The temperatures of some highly charged ions in the southern solar polar coronal hole are determined from the widths of the extreme ultraviolet (EUV) lines measured by the SUMER (Solar Ultraviolet Measurements of Emitted Radiation) instrument on SOHO (Solar and Heliospheric Observatory). Radiation from both light ions, such as Ne(6+), Ne(7+), Mg(7+), Mg(9+), Si(6+), and Si(7+), and heavy ions, such as Fe(9+), Fe(10+), and Fe(11+), are recorded in off-limb observations. We refer here to the limb as the height, h(0), where the limb brightening of the N N 765 Angstrom line maximizes. After correction of the measured line widths for instrument contributions, the intrinsic widths of these emission lines are derived. These are produced by thermal motions of the ions and turbulent wave motions of the background plasma. Since the turbulent line broadening should be the same for all the different ions, its upper limit can be determined from the widths of the iron lines, assuming zero iron temperatures. Thus, the range of kinetic temperatures permitted for the light species can be delimited. For example, the average temperature of Ne(7+), at heights above the southern limb relative to h(0) from 17 " to 64 ", ranges between 1.3 and 5 x 10(6) K, and the average temperature of Ne(6+) ranges between 1 and 4 x 10(6) K. The interpretation of these measurements does not require knowledge of the ion formation (or electron) temperature.
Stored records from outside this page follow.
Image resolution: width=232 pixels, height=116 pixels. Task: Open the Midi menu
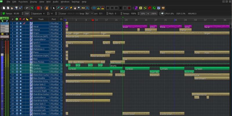click(48, 2)

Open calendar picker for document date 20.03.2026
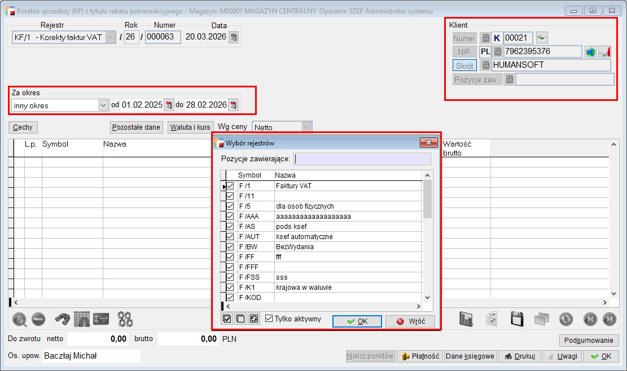234,37
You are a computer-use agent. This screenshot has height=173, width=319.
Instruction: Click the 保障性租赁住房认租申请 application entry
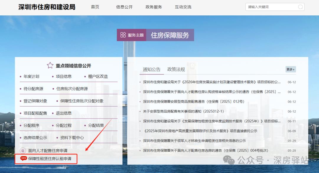pos(50,159)
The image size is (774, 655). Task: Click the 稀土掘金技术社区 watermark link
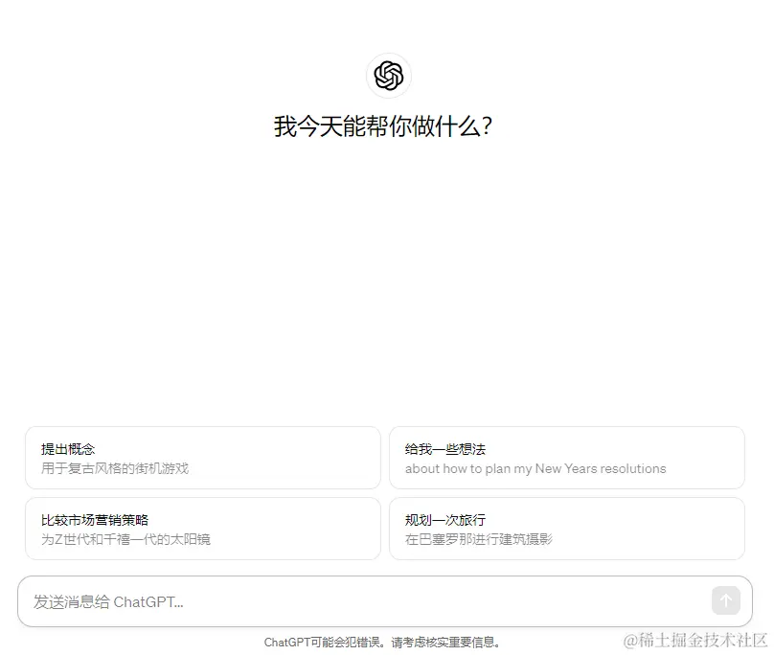[x=693, y=641]
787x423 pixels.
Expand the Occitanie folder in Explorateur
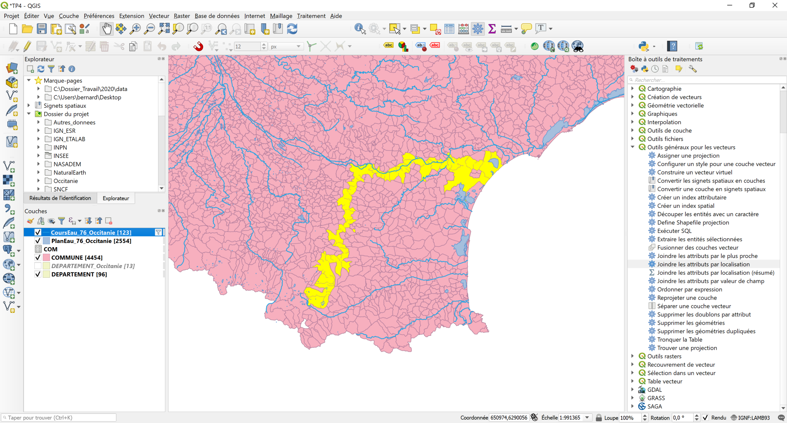click(x=38, y=181)
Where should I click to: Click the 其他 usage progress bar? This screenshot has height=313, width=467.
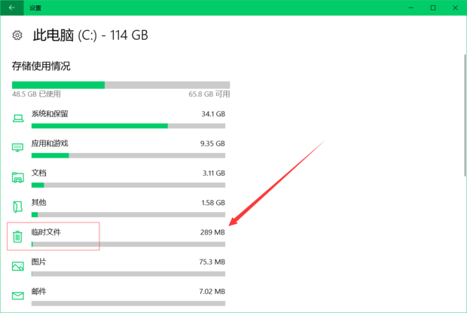128,215
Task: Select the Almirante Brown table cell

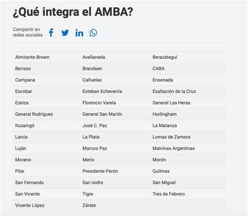Action: pyautogui.click(x=32, y=57)
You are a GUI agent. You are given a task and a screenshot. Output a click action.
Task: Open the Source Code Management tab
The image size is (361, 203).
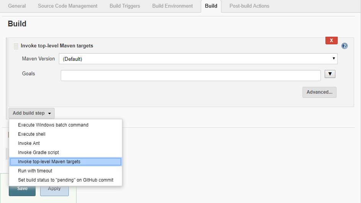click(68, 6)
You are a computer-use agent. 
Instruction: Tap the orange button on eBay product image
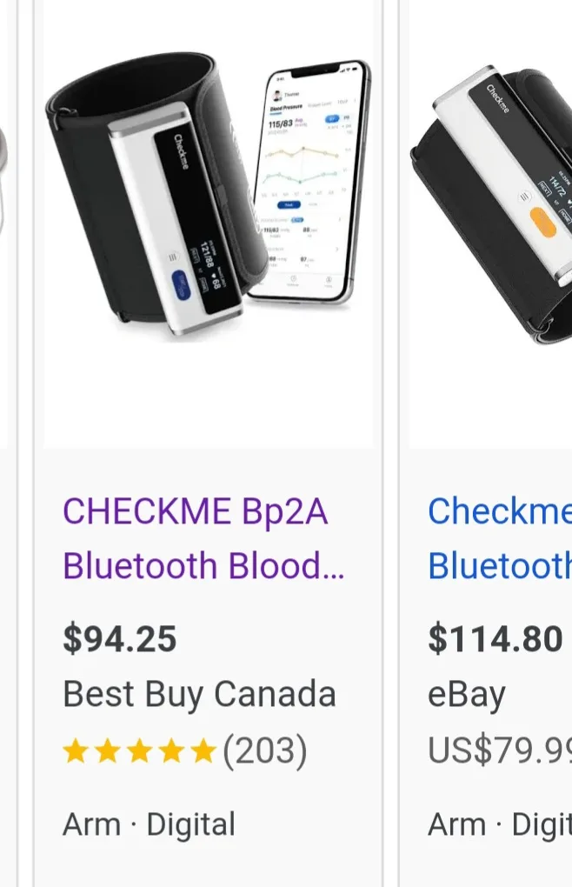(542, 223)
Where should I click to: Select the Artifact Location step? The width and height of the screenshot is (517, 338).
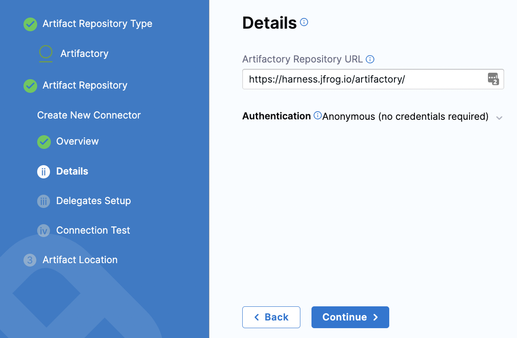click(80, 260)
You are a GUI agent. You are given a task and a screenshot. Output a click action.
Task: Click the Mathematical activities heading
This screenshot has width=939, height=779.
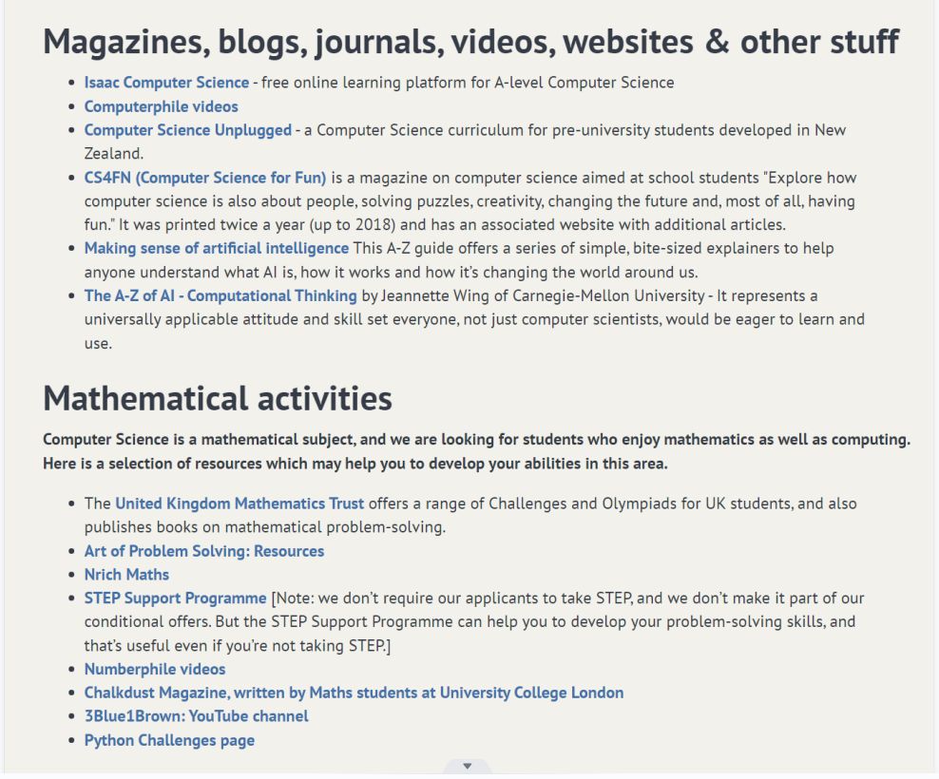(x=218, y=399)
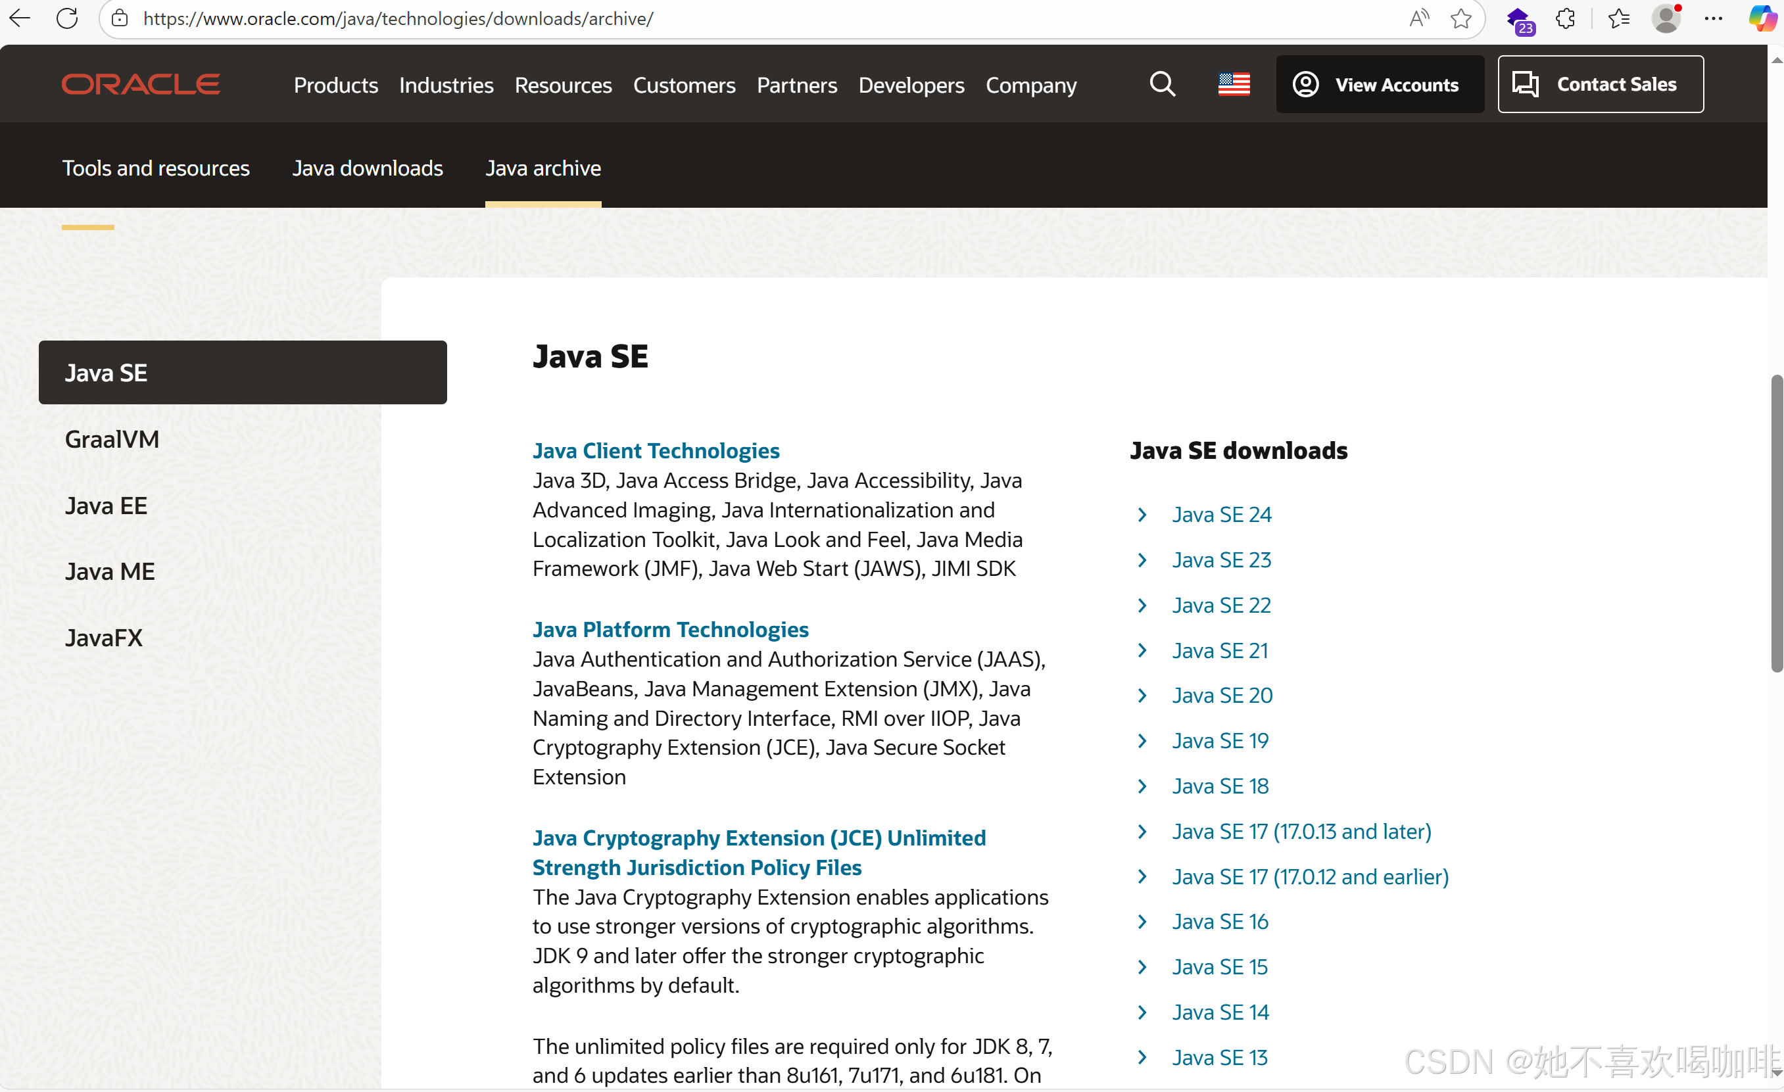Click the Contact Sales button
This screenshot has width=1784, height=1092.
click(x=1600, y=85)
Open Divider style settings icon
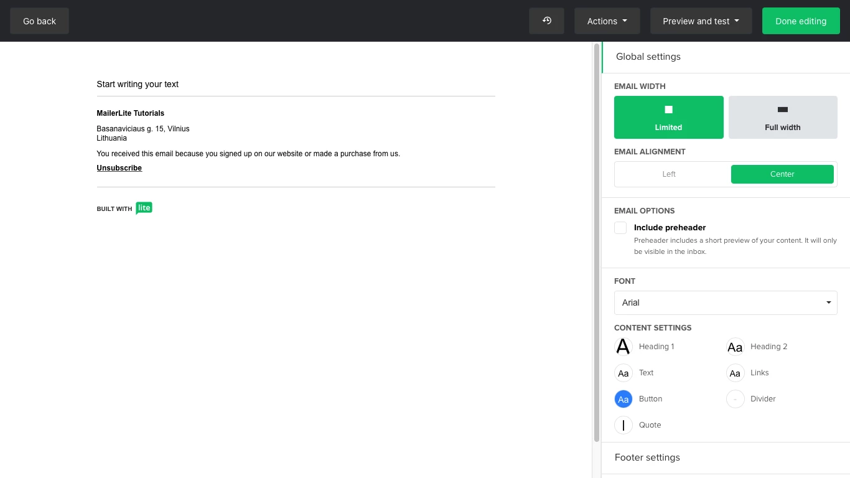The height and width of the screenshot is (478, 850). coord(735,399)
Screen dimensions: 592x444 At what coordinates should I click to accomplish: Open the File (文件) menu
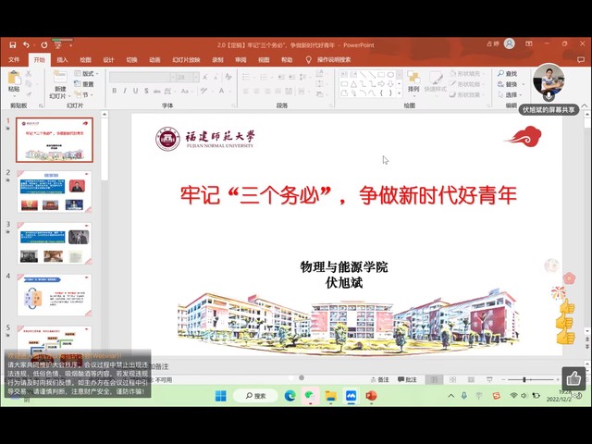pyautogui.click(x=14, y=59)
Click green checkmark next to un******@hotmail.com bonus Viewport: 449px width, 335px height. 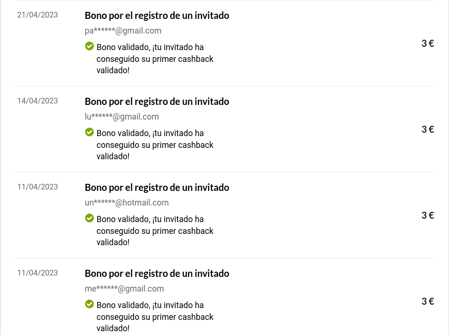coord(89,218)
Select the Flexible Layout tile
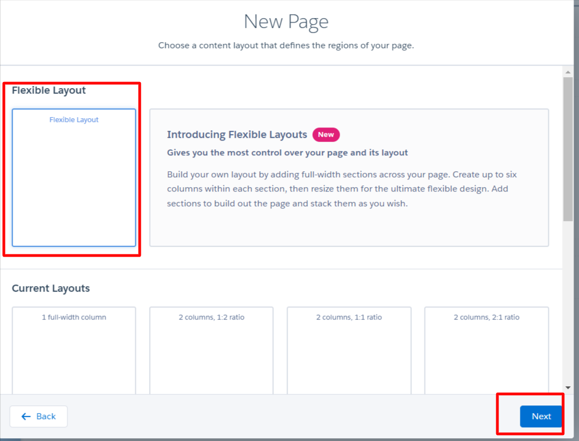The height and width of the screenshot is (441, 579). pos(74,178)
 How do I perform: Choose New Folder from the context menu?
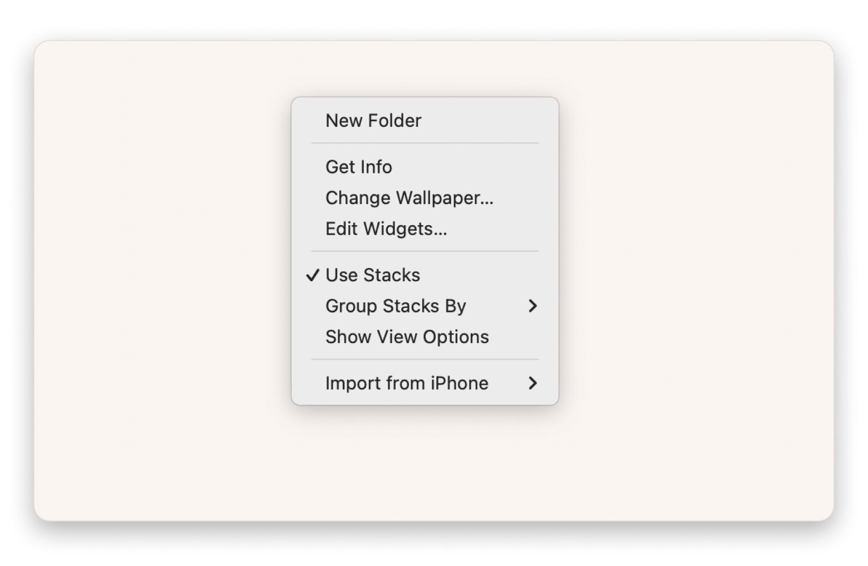(373, 121)
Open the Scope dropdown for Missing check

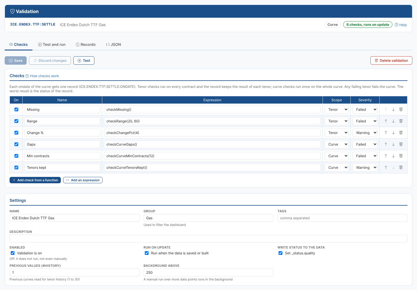[x=336, y=109]
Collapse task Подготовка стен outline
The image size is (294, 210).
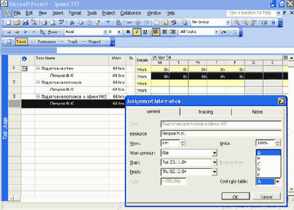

It is also found that the ion thermal speed decreases with increasing mass per charge, while the ion temperature remains roughly constant. In another observation at heights from 167 " to 183 " above h(0), the temperature of the ions increases slightly with increasing mass per charge, while the thermal speed reveals no clear trend. The upper limits of the turbulence amplitude, [delta v(2)](1/2), derived for these two altitude ranges are 33-37 and 44 km s(-1), respectively. The implications of these results for the heating of the solar corona and the acceleration of the solar wind are discussed.